COVID-19 antibody test not necessarily an indicator of immunity
After becoming fully vaccinated, some individuals may want confirmation of their immunity through a COVID-19 antibody test. Experts like Luis Ostrosky, MD, infectious disease specialist with UT Physicians, agree that these tests are unnecessary and can be unreliable.
The Centers for Disease Control and Prevention (CDC) does not recommend checking for antibodies after vaccination because of several different factors such as determining what level of protection is ideal and problems with the type of test administered.
“Even if you have antibodies, we still aren’t sure what level or what type are best for protection purposes,” said Ostrosky, who is also a professor and division director of infectious diseases at McGovern Medical School at UTHealth.
Simply put, antibody tests are not a true measure of how protected you are from COVID-19. There are mechanisms of protection that will not show up in a test, like how your T-cells will respond when exposed to the virus.
Another issue Ostrosky brings up is the type of test administered.
“When most people sign up for a test, most laboratories and providers are typically testing for anti-nucleocapsid antibodies,” said Ostrosky. “The problem with that is those are not antibodies that would be created by the vaccine, but only through natural infection.”

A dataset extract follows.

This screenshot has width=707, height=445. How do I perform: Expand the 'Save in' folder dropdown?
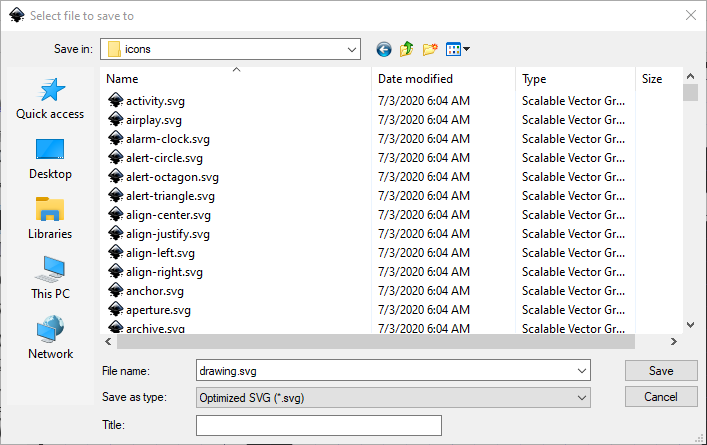tap(351, 48)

If you are determined to test your immunity, Ostrosky recommends the following:
- Wait two weeks after your final dose of the COVID-19 vaccine.
- Seek out an anti-spike protein COVID-19 antibody test, which are the antibodies that vaccines create.
- Understand we still don’t know the correlation between the level of antibodies you have versus your immunity to the virus.
“If you get tested for antibodies and the results come back low or with none at all, that does not mean that your vaccination didn’t work,” Ostrosky said. “You should talk to your doctor about your results.”